WHAT TO DO: Print, word for word, the opening line of the data below and every line after it through the line that contains "Home (609, 280)", but not the pictures.

----------

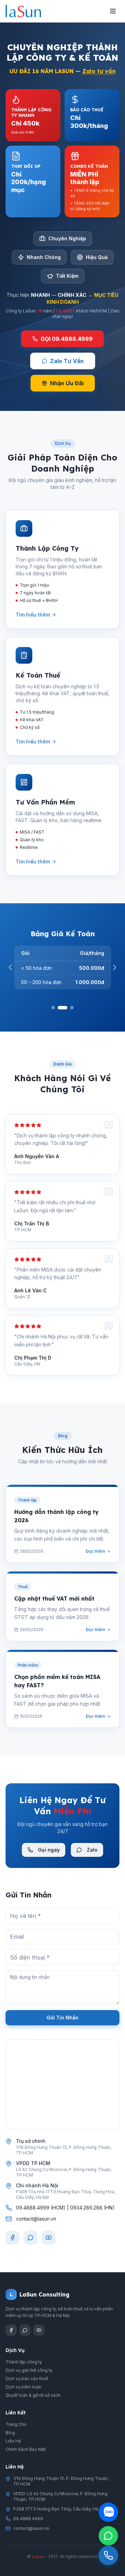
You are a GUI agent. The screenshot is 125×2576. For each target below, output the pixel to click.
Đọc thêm (95, 1551)
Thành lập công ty (24, 2361)
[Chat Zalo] (108, 2512)
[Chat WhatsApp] (108, 2535)
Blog (10, 2432)
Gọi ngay (49, 1850)
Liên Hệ (13, 2441)
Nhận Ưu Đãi (67, 383)
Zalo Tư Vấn (67, 360)
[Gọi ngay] (108, 2555)
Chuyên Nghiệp (67, 238)
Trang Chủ (16, 2424)
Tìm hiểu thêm (33, 615)
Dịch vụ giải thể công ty (29, 2370)
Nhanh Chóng (44, 257)
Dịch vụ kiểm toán (23, 2386)
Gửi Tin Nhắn (62, 2018)
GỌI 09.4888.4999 (67, 338)
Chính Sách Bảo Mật (26, 2449)
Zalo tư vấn (99, 71)
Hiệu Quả (97, 257)
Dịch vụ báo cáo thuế (27, 2378)
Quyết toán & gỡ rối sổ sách (33, 2395)
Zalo (92, 1850)
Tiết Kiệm (67, 276)
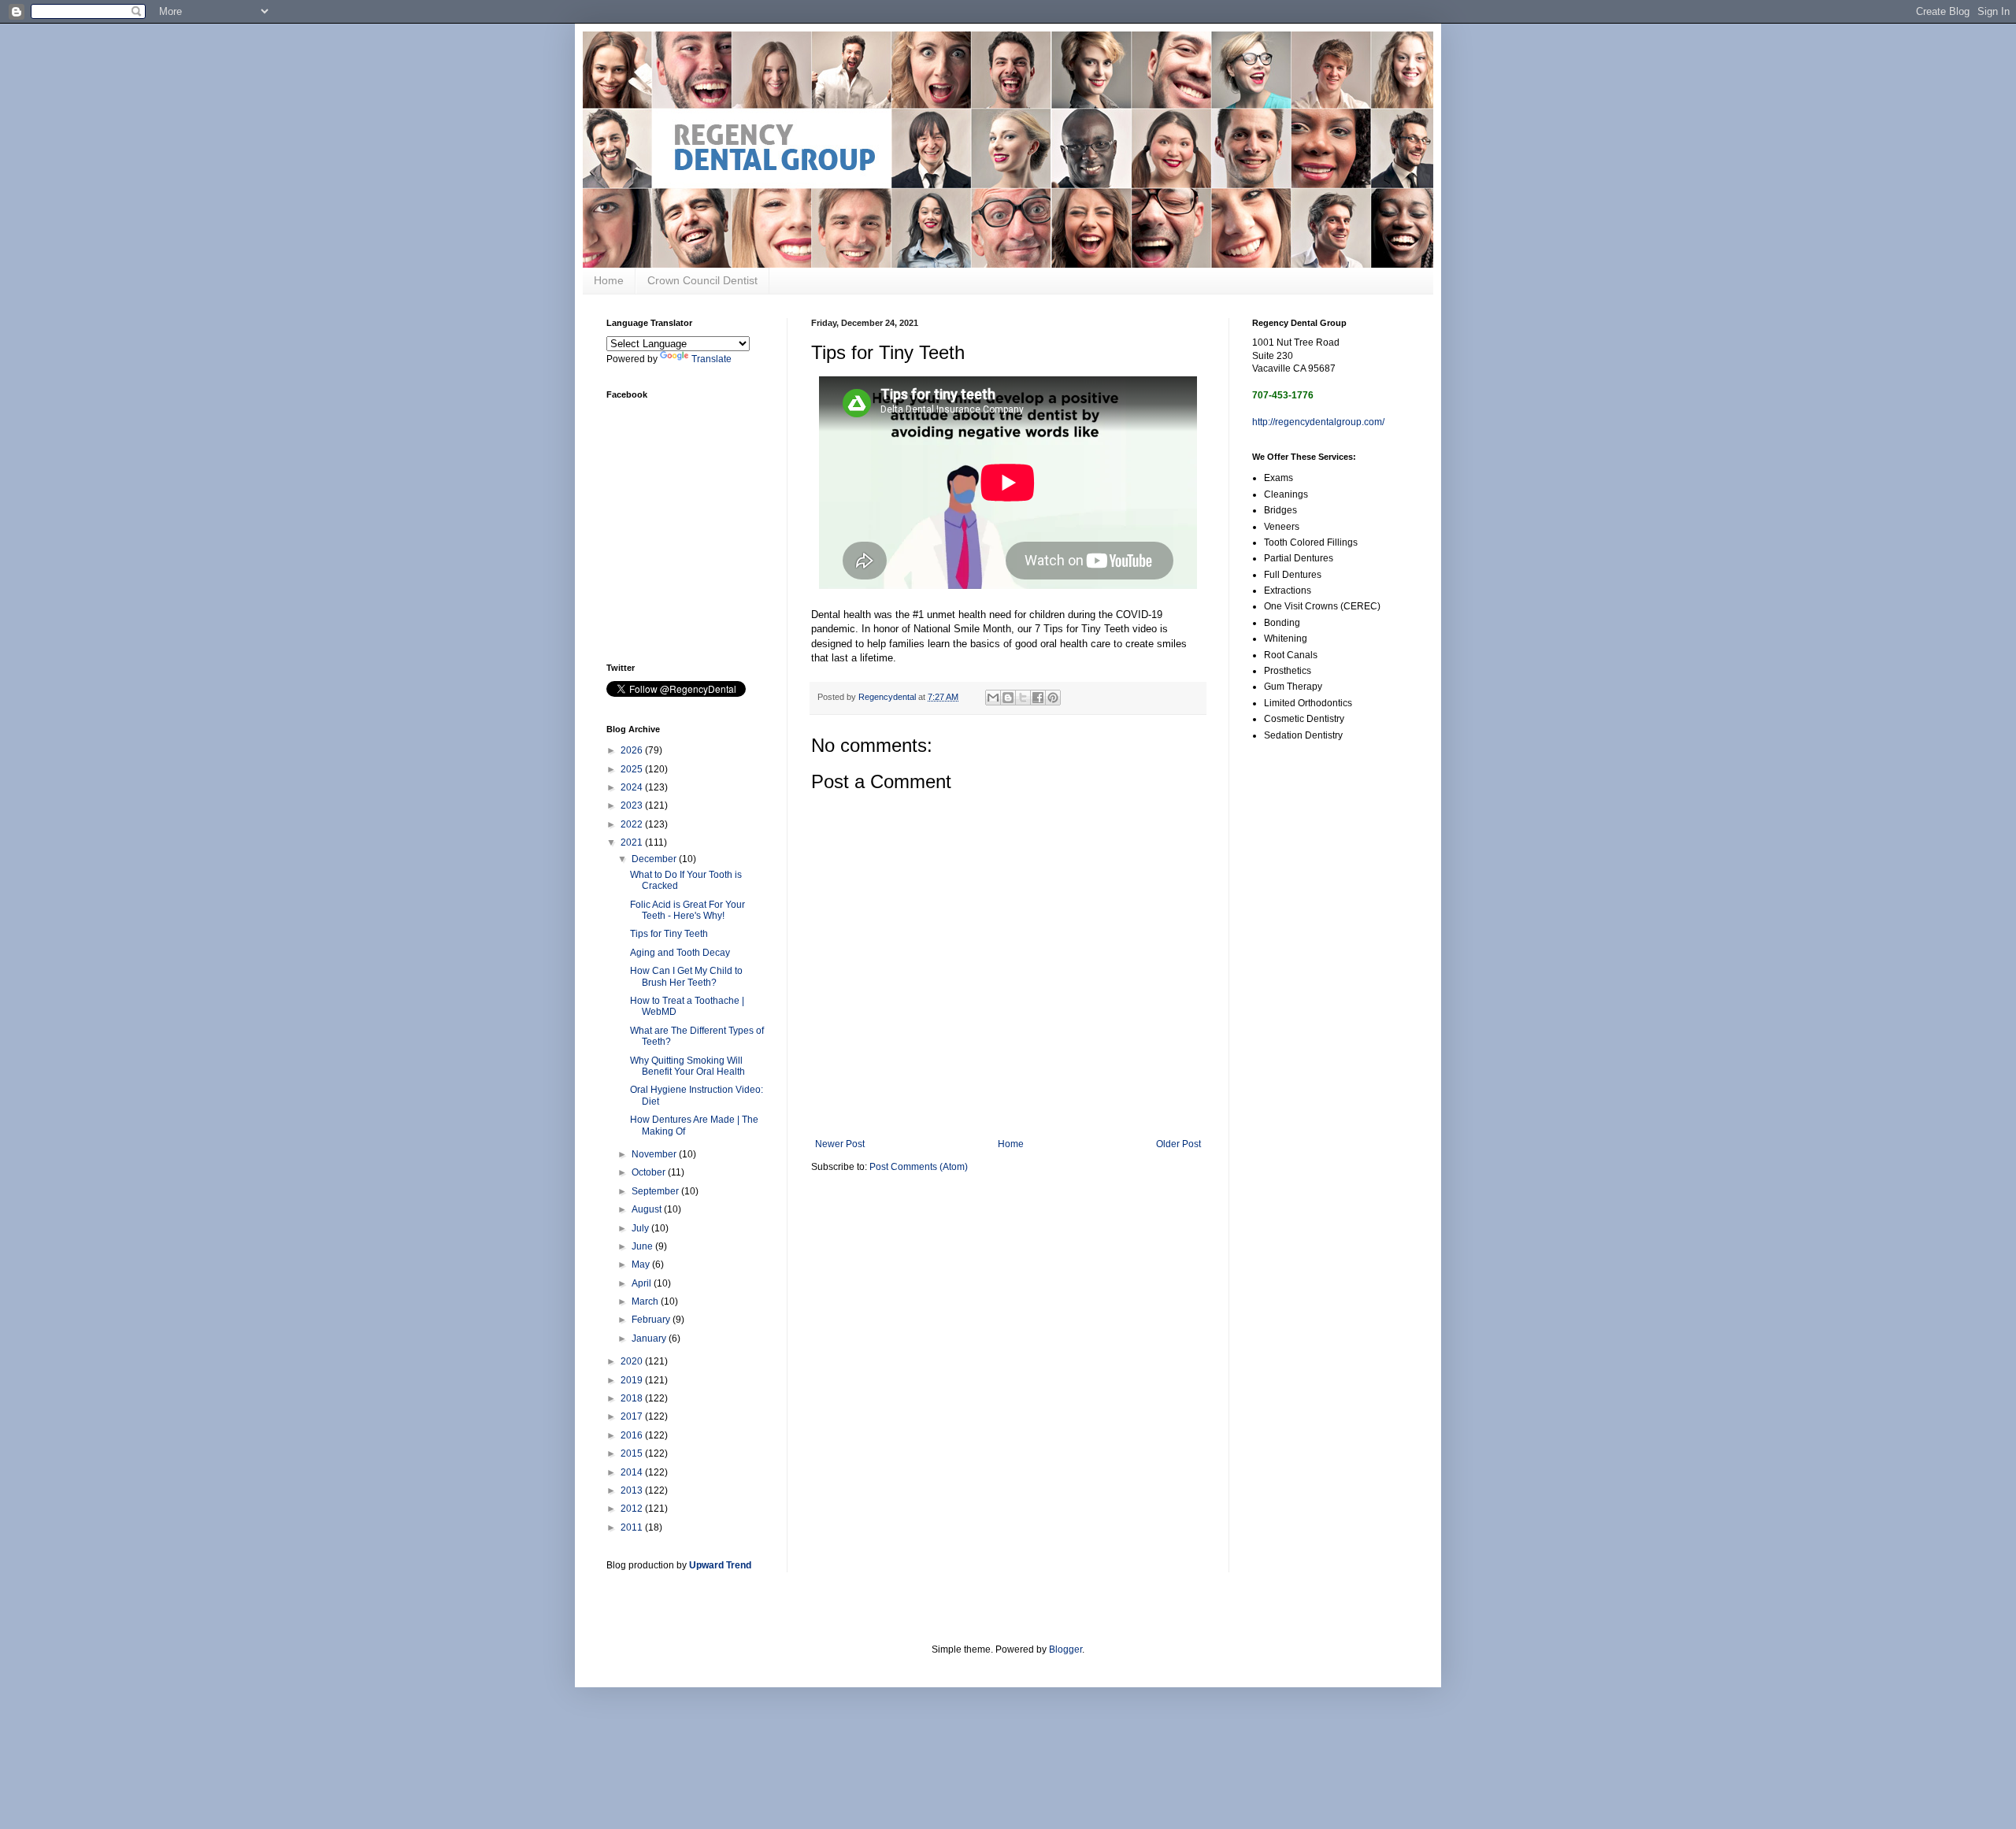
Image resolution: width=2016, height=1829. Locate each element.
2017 (633, 1416)
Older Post (1178, 1144)
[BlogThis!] (1008, 697)
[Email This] (993, 697)
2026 (633, 750)
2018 (633, 1398)
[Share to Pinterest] (1053, 697)
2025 (633, 769)
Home (609, 280)
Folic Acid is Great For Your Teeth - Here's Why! (687, 910)
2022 (633, 824)
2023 (633, 805)
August (648, 1209)
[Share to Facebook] (1038, 697)
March (646, 1301)
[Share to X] (1023, 697)
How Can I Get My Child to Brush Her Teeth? (686, 976)
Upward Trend (720, 1565)
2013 (633, 1490)
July (641, 1228)
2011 (633, 1527)
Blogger (1065, 1649)
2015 (633, 1453)
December (655, 859)
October (650, 1172)
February (652, 1319)
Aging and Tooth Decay (680, 952)
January (650, 1338)
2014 (633, 1472)
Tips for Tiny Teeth (669, 933)
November (655, 1154)
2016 (633, 1435)
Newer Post (840, 1144)
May (642, 1264)
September (656, 1191)
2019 (633, 1380)
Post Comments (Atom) (918, 1166)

----------

EXPECTED OUTPUT:
You are a GUI agent. The screenshot is 125×2576. For each target below, output the pixel to click.
Đọc thêm (95, 1551)
Thành lập công ty (24, 2361)
[Chat Zalo] (108, 2512)
[Chat WhatsApp] (108, 2535)
Blog (10, 2432)
Gọi ngay (49, 1850)
Liên Hệ (13, 2441)
Nhận Ưu Đãi (67, 383)
Zalo Tư Vấn (67, 360)
[Gọi ngay] (108, 2555)
Chuyên Nghiệp (67, 238)
Trang Chủ (16, 2424)
Tìm hiểu thêm (33, 615)
Dịch vụ giải thể công ty (29, 2370)
Nhanh Chóng (44, 257)
Dịch vụ kiểm toán (23, 2386)
Gửi Tin Nhắn (62, 2018)
GỌI 09.4888.4999 (67, 338)
Chính Sách Bảo Mật (26, 2449)
Zalo tư vấn (99, 71)
Hiệu Quả (97, 257)
Dịch vụ báo cáo thuế (27, 2378)
Quyết toán & gỡ rối sổ sách (33, 2395)
Zalo (92, 1850)
Tiết Kiệm (67, 276)
Image resolution: width=2016, height=1829. Locate each element.
2017 (633, 1416)
Older Post (1178, 1144)
[BlogThis!] (1008, 697)
[Email This] (993, 697)
2026 (633, 750)
2018 (633, 1398)
[Share to Pinterest] (1053, 697)
2025 (633, 769)
Home (609, 280)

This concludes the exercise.